Hatcamel
Hatcamel

Reputation: 9

Error trying to use super().__init__

I am fairly new to Python and have taken the code excerpt below from a book I'm working with.

It is listed below exactly as it is written and explained in the book but yet it throws the following error:

TypeError: super() takes at least 1 argument (0 given)

When I try to give super an argument, it tells me it needs to be of type.

I've searched multiple threads and haven't had any luck yet.

class Car():
    """A simple attempt to represent a car"""

    def __init__(self, make, model, year):
        """Initialize attributes to describe a car"""
        self.make = make
        self.model = model
        self.year = year
        self.odometer_reading = 0


    def get_descriptive_name(self):
        """Return a neatly formatted descriptive name."""
        long_name = str(self.year) + ' ' + self.make + ' ' + self.model
        return long_name.title()

class ElectricCar(Car):

    def __init__(self, make, model, year):
        super().__init__(make, model, year)

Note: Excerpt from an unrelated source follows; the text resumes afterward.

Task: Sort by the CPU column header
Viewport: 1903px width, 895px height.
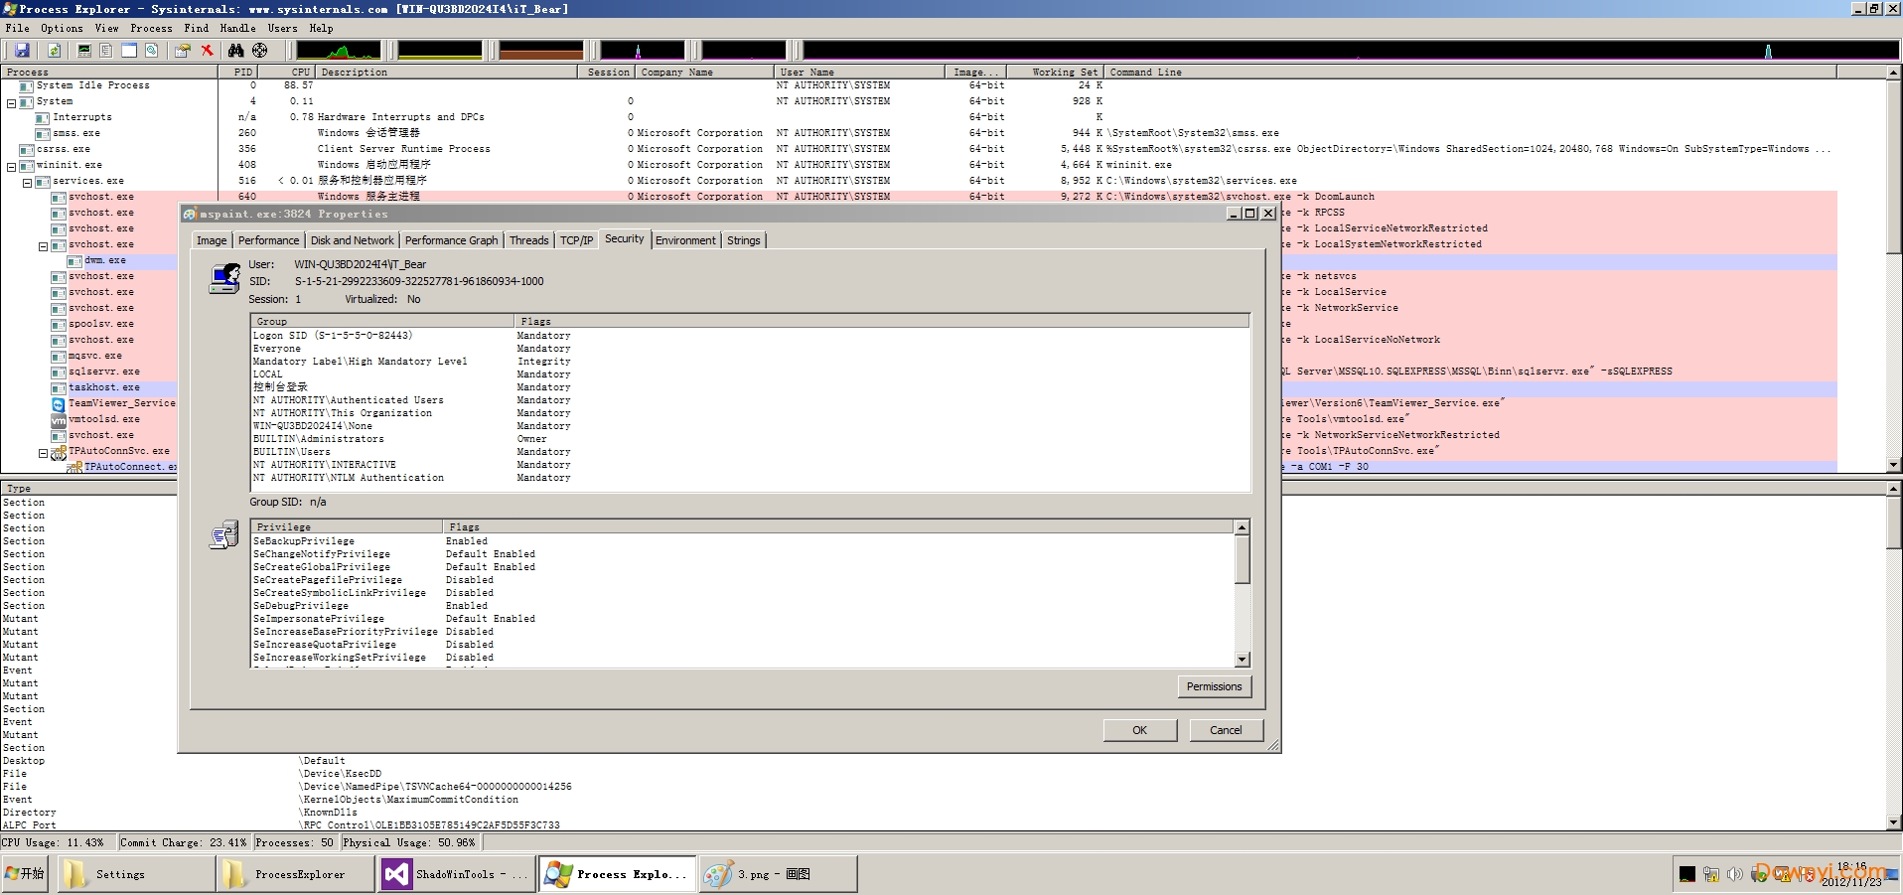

my_tesla = ElectricCar('tesla', 'model s', 2016)
print(my_tesla.get_descriptive_name())

Upvotes: 1

Views: 1658

Answers (2)

blackappy
blackappy

Reputation: 665

In python 2.7 your ElectricCar class would look like this:

class Car(object):
    blah blah blah


class ElectricCar(Car):
    def __init__(self, make, model, year):
        super(ElectricCar, self).__init__(make, model, year)

Upvotes: -1

ShadowRanger
ShadowRanger

Reputation: 155333

You're running Python 2, not Python 3. Python 2's super requires at least one argument (the type in which this method was defined), and usually two (current type and self). Only Python 3's super can be called without arguments.

Confirm by adding the following to the top of your script, which will report the actual version you're running under:

import sys

print(sys.version_info)

Note: Since you're not doing anything in ElectricCar's __init__ aside from delegating to Car's __init__ with the same arguments, you can skip defining __init__ for ElectricCar entirely. You only need to override __init__ with explicit delegation if initializing ElectricCar involves doing something different from initializing a Car, otherwise, Cars initializer is called automatically when initializing a Car subclass that does not define __init__. As written, you could simplify ElectricCar to:

class ElectricCar(Car):
    pass

and it would behave identically (it would run slightly faster by avoiding the unnecessary interception and delegation of __init__, that's all).